Karachi Mayor Wasim Akhtar said people "are certainly not exaggerating when they say water comes up chest-high into their homes."
The city has a network of 550 stormwater drains which flow into the Arabian Sea, but many are obstructed by illegal construction and sludge.
Akhtar said the city authorities cleaned the drains every year before the monsoon, except last year when the provincial government did not provide the necessary funds.
In the mayor's four-year term, management of Karachi's services has been hamstrung by disputes between different levels of government. Meanwhile, the city's infrastructure is struggling to cope with heavy rains.
Pakistan Meteorological Department's Sardar Sarfaraz said rainfall as little as 50mm could cause urban flooding in Karachi's low-lying areas, with the most recent downpour easily exceeding that.

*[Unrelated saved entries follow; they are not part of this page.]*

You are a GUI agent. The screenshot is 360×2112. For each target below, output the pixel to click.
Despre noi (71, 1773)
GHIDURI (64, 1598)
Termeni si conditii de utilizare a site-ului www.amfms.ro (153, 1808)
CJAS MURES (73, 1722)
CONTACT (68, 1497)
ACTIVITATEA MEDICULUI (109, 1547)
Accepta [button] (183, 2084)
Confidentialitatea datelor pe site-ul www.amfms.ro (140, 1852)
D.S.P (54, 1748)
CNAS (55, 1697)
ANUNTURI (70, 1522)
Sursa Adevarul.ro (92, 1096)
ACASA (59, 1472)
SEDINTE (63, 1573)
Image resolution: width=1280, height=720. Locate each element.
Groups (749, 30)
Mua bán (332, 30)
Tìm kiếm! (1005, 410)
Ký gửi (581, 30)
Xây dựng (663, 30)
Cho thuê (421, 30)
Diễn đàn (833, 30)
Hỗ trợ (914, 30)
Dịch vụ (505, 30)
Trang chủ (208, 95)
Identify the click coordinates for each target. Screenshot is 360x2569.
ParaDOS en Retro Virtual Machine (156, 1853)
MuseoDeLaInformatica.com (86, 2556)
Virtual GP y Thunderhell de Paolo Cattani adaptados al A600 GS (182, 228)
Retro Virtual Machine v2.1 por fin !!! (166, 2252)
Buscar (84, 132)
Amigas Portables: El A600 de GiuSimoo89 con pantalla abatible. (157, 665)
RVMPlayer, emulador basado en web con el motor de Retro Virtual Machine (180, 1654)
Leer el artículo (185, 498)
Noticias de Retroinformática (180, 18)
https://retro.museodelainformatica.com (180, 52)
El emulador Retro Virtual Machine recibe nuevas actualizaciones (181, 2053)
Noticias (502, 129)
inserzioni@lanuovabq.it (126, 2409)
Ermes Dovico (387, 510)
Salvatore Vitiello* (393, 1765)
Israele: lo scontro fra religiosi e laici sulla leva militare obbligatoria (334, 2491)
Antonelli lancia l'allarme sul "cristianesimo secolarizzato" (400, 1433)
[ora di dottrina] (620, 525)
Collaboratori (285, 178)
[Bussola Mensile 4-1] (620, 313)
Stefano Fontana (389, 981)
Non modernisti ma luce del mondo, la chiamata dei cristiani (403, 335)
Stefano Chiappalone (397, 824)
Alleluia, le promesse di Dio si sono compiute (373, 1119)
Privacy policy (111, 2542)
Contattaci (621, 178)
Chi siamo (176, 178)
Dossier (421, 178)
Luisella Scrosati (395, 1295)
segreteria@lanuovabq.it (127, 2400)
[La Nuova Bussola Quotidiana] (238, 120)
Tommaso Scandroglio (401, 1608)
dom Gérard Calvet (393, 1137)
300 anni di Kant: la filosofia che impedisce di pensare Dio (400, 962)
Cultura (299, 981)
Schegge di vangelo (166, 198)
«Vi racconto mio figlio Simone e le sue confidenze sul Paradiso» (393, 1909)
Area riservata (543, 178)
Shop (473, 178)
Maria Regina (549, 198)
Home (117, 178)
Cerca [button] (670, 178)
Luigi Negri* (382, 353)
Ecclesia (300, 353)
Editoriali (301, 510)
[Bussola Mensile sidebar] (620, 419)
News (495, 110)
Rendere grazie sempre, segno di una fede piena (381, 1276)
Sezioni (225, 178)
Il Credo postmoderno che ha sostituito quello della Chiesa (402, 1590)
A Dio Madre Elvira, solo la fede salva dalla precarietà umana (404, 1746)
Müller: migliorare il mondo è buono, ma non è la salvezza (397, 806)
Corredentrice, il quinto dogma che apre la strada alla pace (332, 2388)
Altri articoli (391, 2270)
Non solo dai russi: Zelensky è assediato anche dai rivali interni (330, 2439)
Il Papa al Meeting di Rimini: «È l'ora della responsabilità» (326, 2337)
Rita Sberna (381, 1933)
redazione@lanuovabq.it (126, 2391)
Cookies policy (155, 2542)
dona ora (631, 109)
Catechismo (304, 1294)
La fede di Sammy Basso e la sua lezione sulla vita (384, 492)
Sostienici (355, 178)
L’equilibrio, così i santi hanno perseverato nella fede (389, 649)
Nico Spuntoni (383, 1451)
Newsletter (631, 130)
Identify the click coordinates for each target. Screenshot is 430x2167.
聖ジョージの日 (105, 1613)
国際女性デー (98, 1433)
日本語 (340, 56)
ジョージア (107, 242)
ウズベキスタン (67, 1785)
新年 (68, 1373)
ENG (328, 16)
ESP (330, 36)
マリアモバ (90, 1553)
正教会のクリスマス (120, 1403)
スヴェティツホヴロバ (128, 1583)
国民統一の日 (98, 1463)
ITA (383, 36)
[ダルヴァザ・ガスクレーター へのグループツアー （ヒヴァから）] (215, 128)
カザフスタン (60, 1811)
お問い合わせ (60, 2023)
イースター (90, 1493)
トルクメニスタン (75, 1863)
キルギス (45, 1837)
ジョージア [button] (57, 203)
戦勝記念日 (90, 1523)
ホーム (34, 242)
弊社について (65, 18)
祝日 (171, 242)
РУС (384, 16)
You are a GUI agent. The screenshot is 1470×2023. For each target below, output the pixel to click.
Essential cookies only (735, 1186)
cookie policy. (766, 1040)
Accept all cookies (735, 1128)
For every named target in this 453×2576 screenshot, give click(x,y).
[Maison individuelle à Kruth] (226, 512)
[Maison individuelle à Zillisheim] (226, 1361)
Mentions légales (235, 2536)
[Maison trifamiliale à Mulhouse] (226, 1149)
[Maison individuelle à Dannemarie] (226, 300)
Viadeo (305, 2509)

After the havoc this July - with main roads submerged, sewage spewing from manholes and into homes, and power cuts lasting for hours - Prime Minister Imran Khan tasked the National Disaster Management Authority (NDMA) with sorting out the city's drains. The NDMA, helped by the military, said it had cleaned three major drains, removing more than 31,000 tonnes of sludge.
Touring the city, Sindh Information Minister Syed Nasir Hussain Shah said there were no floods in the city.
But Zakir's experience does not back up that assertion.
Illegal construction
Zakir blamed illegal construction along the drainage channels for the flooding, adding "the government needs to come here and bulldoze" it.
"The stormwater drains, some as wide as 200 feet, have over the years narrowed to just 30 feet due to unauthorised construction - so what do you expect?" asked the mayor.
The main responsibility lies both with residents who have encroached on land along the drain, and the provincial government for letting it happen, said Akhtar, adding that Sindh had taken control from the city authority but had not provided the budget owed.
A Sindh government spokesman said it had transferred Rs50 billion to the Karachi Metropolitan Corporation in the last three and a half years.
Solid waste dumped into stormwater drains exacerbates flooding in the city, which generates 13,000 tonnes of garbage daily. The Sindh Solid Waste Management Board collects 70 per cent of it, but told Reuters it did not know what happens to the rest.
Sewage is also being dumped in storm drains, officials said.
Longer-term plans?
Zubair Channa, director of the Sindh government-led Solid Waste Emergency and Efficiency Project (SWEEP), funded with $100 million from the World Bank, said encroachment on most of Karachi's large drains, coupled with their uneven width, caused disturbances in the water flow.
Drains feeding into the big water channels are also not maintained, making the flooding worse, he noted. "What is needed is a comprehensive engineering solution," he said, rather than "firefighting."
With floods causing so much devastation each year, Akhtar said it was time "to take the firm but unpleasant decision" of pulling down illegal buildings. But before that is done, people must be provided with an alternative, he added.
"There is enough government land that can be used for both vertical expansion and developing satellite towns around Karachi, where these people can be shifted," he said.
But with Karachi run by three tiers of government dominated by three different political parties, solutions to its problems are often lost in a war of words.
"We need the judiciary and the army to sit with experts like architects and town planners to resolve the issue," Akhtar said.
Published in The Express Tribune, August 13th, 2020.